What the company sells is management apps, including self provisioning, and its SPICE connection protocol, which provides the performance advantage over RDP and other protocols. Can run 30 frame per second video and bidirectional audio.
One of the new wealth of desktop virtualization plays. The performance win is a big deal.
Phreesia: Phreesia pad, it's a wireless touch-screen pad that patients can use to check in at the doctor's office. Reminds me a lot of check-in kiosks at airlines, but the check in is more complete, taking a full medical history.
Provided free to participating clinics, the portal contains the patient's history and security is HIPAA compliant. Not sure what the business model is, but it looks like a good way to get medical histories and other patient information without paper.
LogMeIn: RescueMobile, help desk application for smart phones. Shown on a Palm Treo. Connections are secure for remote control trouble shooting.
Admins get a picture of the phone so they can see what the end user sees happening on the phone. The company already has PC-based products, the support for mobile devices is new.
Panel for young innovators: Michael Callahan from the University of Illinois; Emile Petrone, University of North Carolina; and Arash Sabet, Washington U, St. Louis.
Emile created an online collaboration system for researchers, partnered with UNC's School of Medicine to define the capabilities that the system would need.
Arash, in collaboration with surgeons, developed novel surgical equipment such as a smart brain retractor.
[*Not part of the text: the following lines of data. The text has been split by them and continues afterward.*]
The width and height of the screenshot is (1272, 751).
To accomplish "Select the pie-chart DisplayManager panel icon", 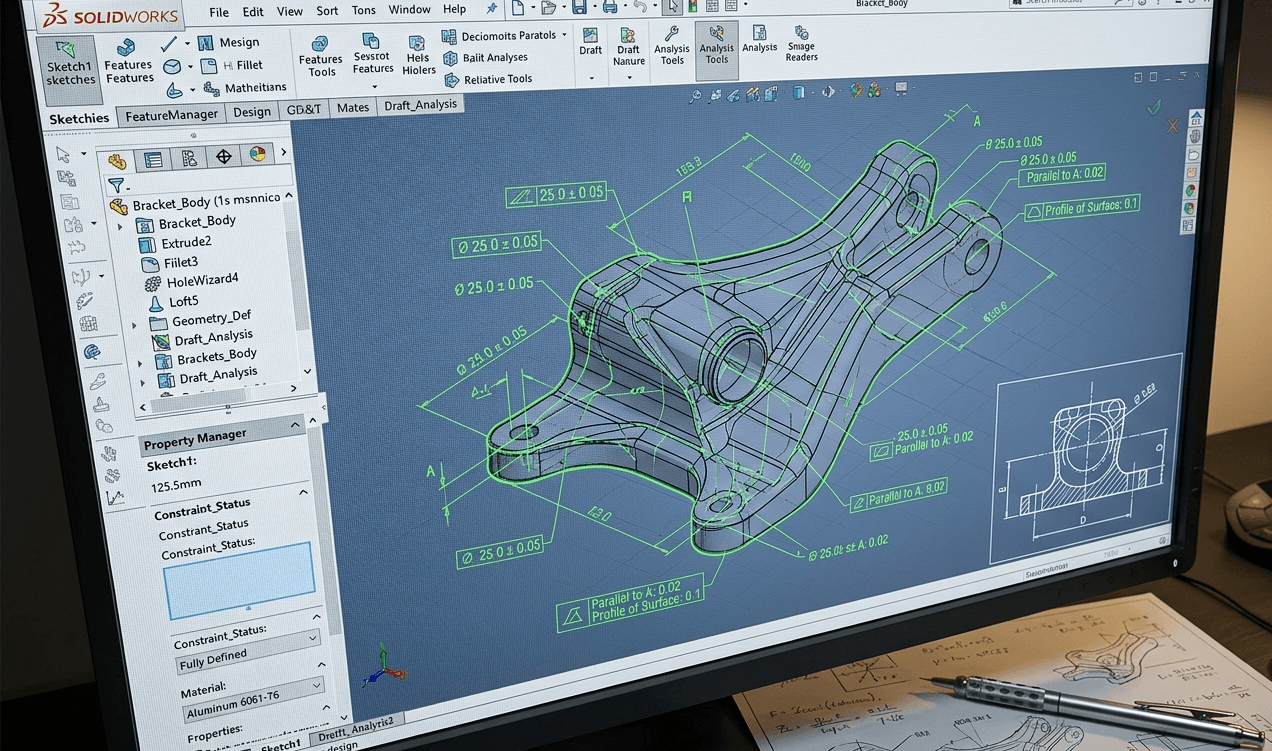I will (x=258, y=156).
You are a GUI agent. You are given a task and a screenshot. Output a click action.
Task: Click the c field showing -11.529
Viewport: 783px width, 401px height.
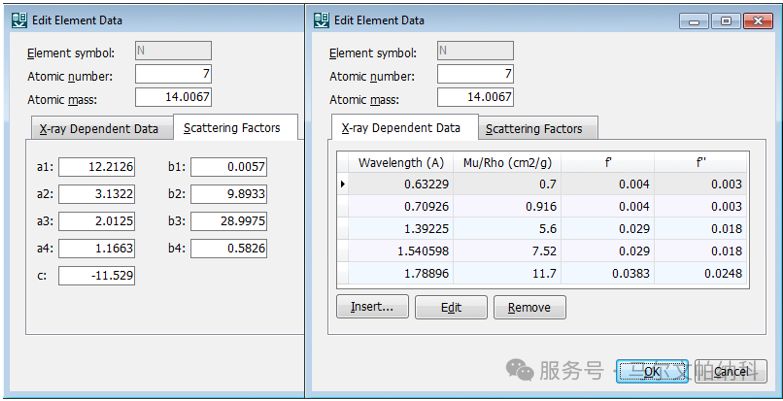pyautogui.click(x=96, y=275)
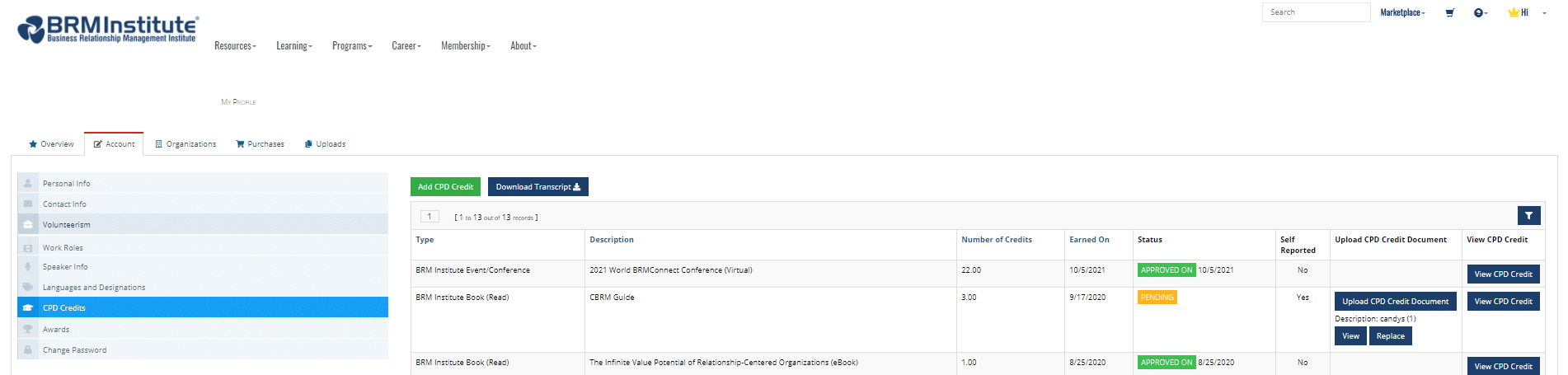Expand the Membership menu
This screenshot has width=1568, height=375.
click(x=466, y=46)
Basically using mechanical engineering capabilities to help surgeons perform certain acts better and safer.
Michael developed a communication technology that uses nerve impulses to process speech without the user actually speaking. It takes a lot of computer horsepower to make it work, but in the demo the computer was speaking for the user. Many uses, one could be to interact with a computer differently. First uses are for allowing handicapped individuals to speak. Check out www.theaudeo.com.
These three are each incredibly bright -- made me feel like an underachiever -- but, even more, it impressed me that they could get the support and mentoring to make their innovations so young. All three were under 25.
Chris Shipley on 'is your youth an advantage?': "Just remember, you need us [old people] to rent you a car."